Records to process →
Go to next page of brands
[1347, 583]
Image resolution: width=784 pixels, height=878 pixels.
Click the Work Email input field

--

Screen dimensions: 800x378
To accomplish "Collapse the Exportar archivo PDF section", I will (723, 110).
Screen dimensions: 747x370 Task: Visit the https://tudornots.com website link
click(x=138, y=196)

Description of the task →
Look back at the entries above. Retype the line with "Go to next page of brands", the line with "Click the Work Email input field", and all lines in between.

Response area →
Go to next page of brands
[1347, 583]
Image resolution: width=784 pixels, height=878 pixels.
Click the Work Email input field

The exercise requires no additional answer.